ハーフ&ハーフでは売りと買いのレンジが重ならないため、売りと買いを同時に保有する両建てとは別物と考えることができます。
ハーフ&ハーフの場合、レンジ幅の中央付近で手仕舞うことができればプラスで終えることができますが、仮にレンジ幅を見誤って上に抜けてしまうと日々スワップの支払いに悩まされ続けることになります。
結局、ハーフ&ハーフも両建てのデメリットを解消することはできません。
ハーフ&ハーフならレンジ幅を上半分と下半分で分けるのではなく、レンジを10等分し、一番上のレンジにだけ売りトラリピを仕掛け、買いトラリピとの間に大きな隙間を作り、上抜けを回避する工夫が必要です。
スワップ金額スプレッドゼロ
トラリピでは、同一通貨ペアにおける受取りと支払いのスワップを同額とすることでスワップの支払い負担を軽減する「スワップ金額スプレッドゼロ」というサービスがあります。
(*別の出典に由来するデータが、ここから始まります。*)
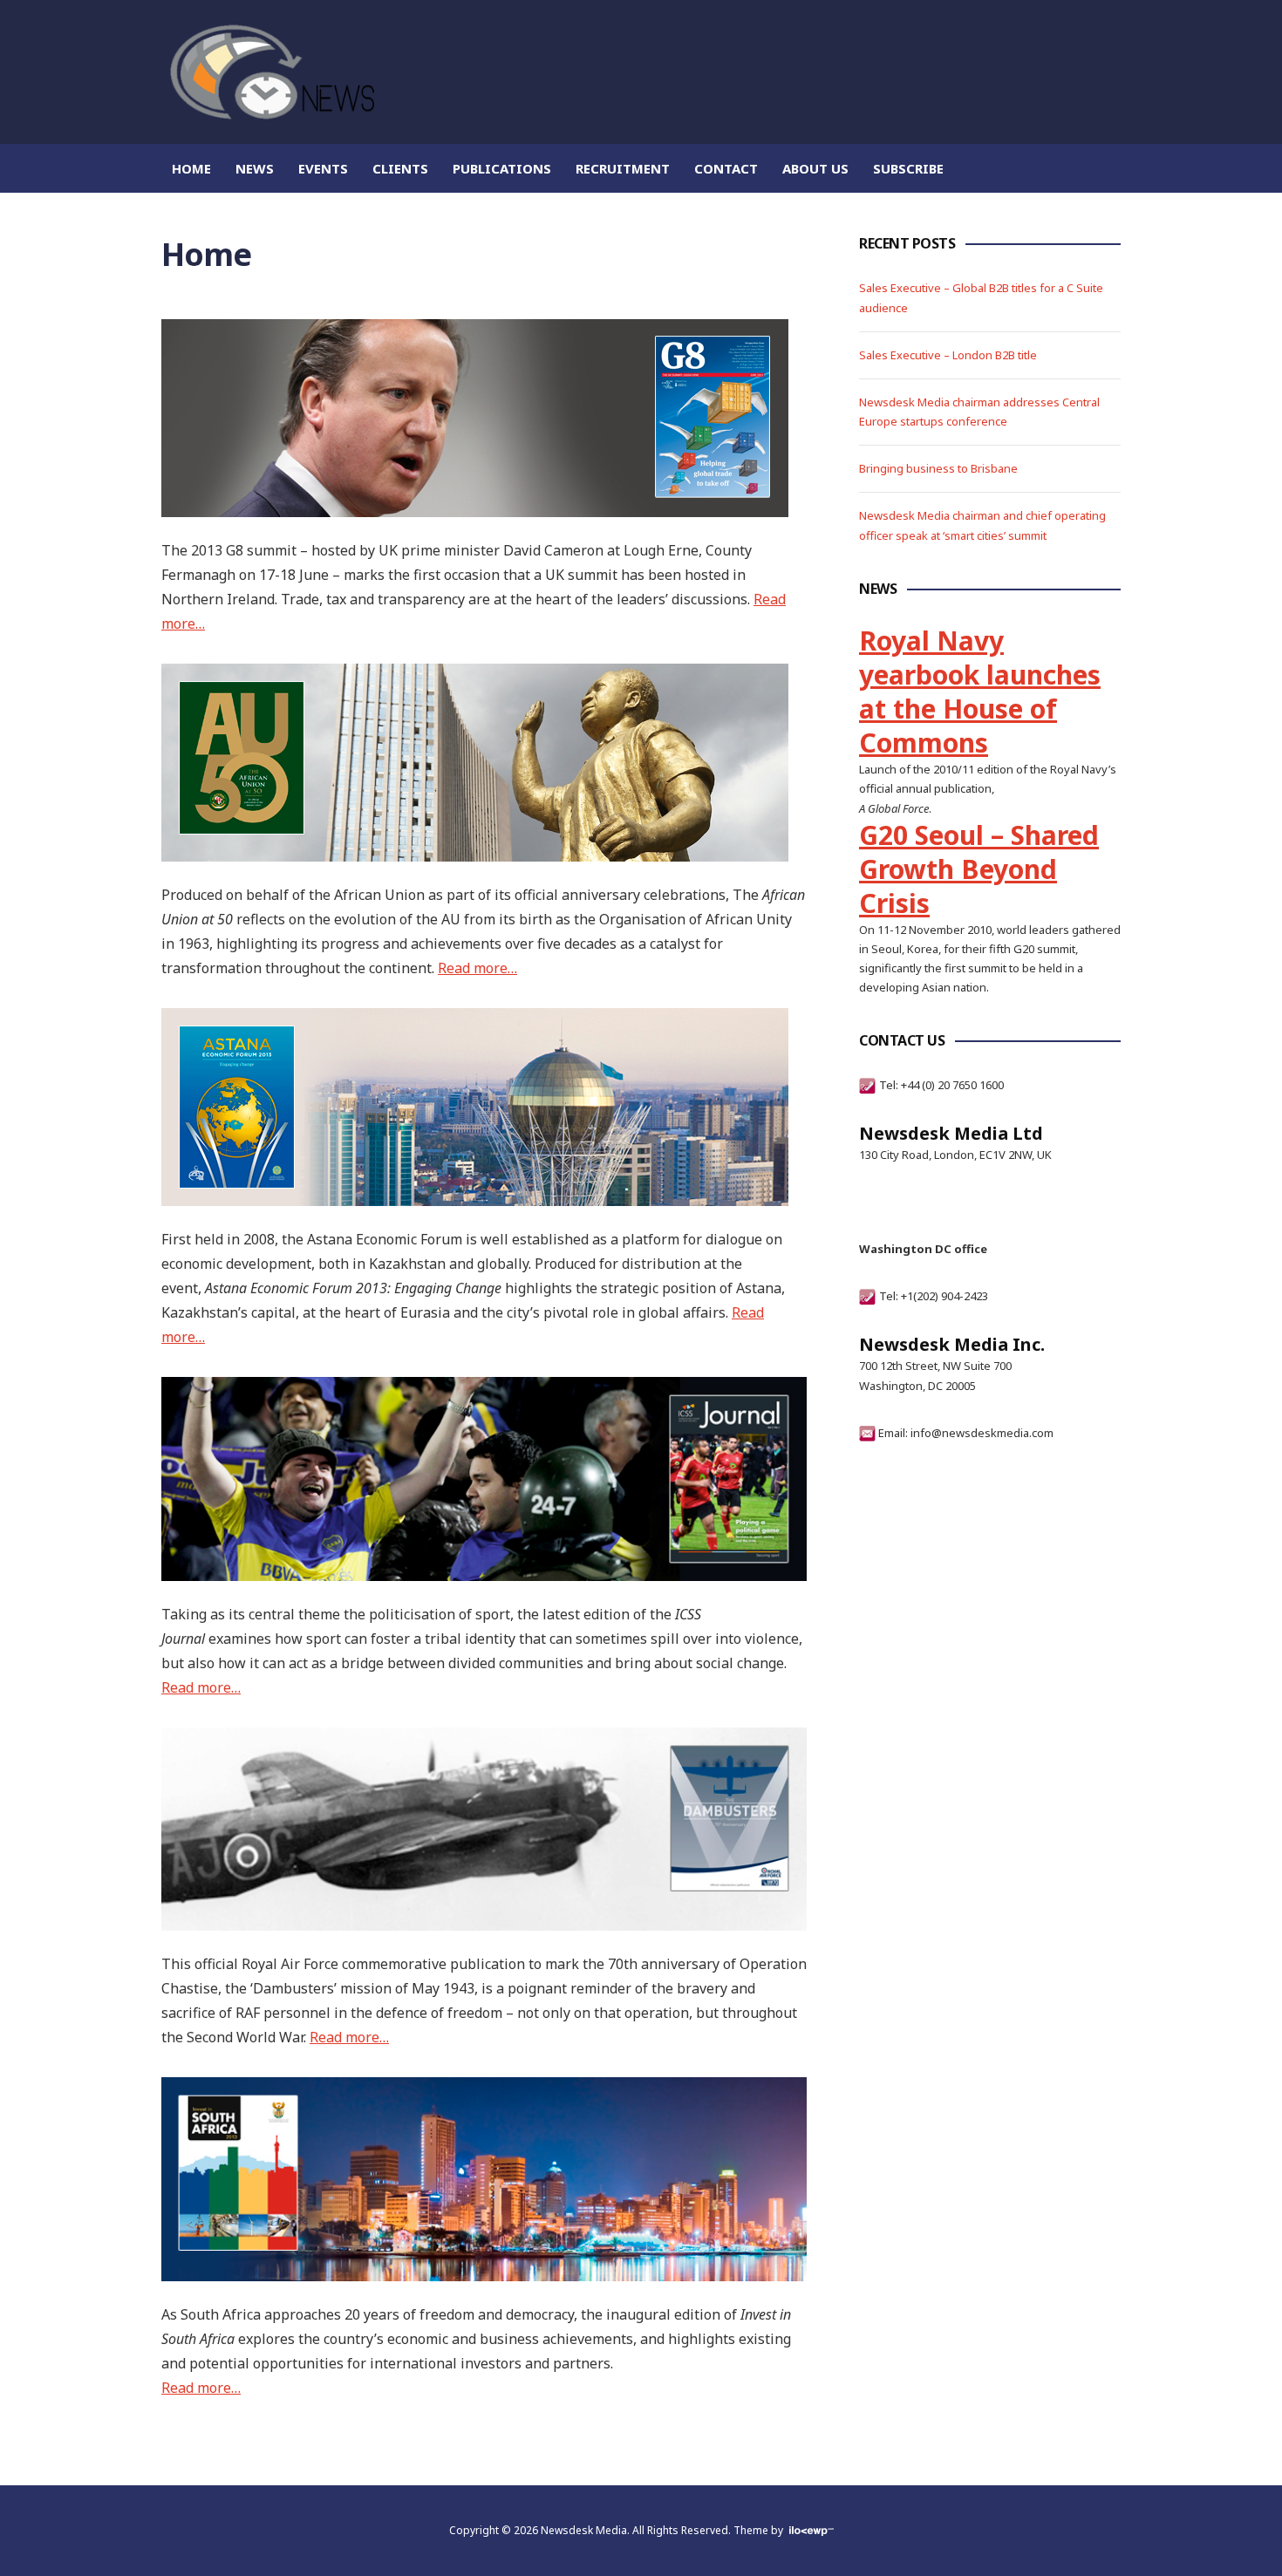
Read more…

元々は期間限定のサービスでしたが、ユーザからの要望により2016年8月から定常サービスとなっています。
スワップ金利スプレッドゼロは、売りと買いのポジションが同数の部分についてはスワップが同額となるのでスワップの支払いが生じなくなります。
このサービスを使えばスワップ益がマイナスになるというデメリットを解消することができます。
トライオートFXの「レンジ追尾」
両建てで面白いのがトライオートFXのレンジ追尾です。
レンジ追尾は、「売り」と「買い」の同条件の注文を過去1年など広範囲のレンジ(価格帯)に細かく設定する機能で、相場がどちらの方向に動いても利益を得ることができます。
レンジ追尾は、トライオートFXの仕掛けランキングに登録されているので選ぶだけで簡単に設定することができます。
レンジ追尾もレンジ相場では無類の強さを発揮しますが、レンジを抜けるとあっという間に損失が膨らみます。
為替コヤジもユーロ/米ドルのレンジ追尾を使って稼いでいますが、あくまで半年から1年程度の短期勝負を心掛けて下さい。
まとめ
長期運用のリピート系発注機能において両建ては以下の理由から有効な手法にはなりえないと言えます。
- リピート系発注機能において収益の柱となるスワップ益が期待できない
- レンジ幅をピタリと当てる必要がある。特に上抜けは資金面でも精神面でもかなり厳しい
ただし、両建ては売り買い両方の注文を発注するので、相場観に自信のない方や方向が読みづらい相場には非常に有効です。
両建てを行うなら短期勝負でレンジを抜ける前に勝ち逃げするつもりで取り組みましょう。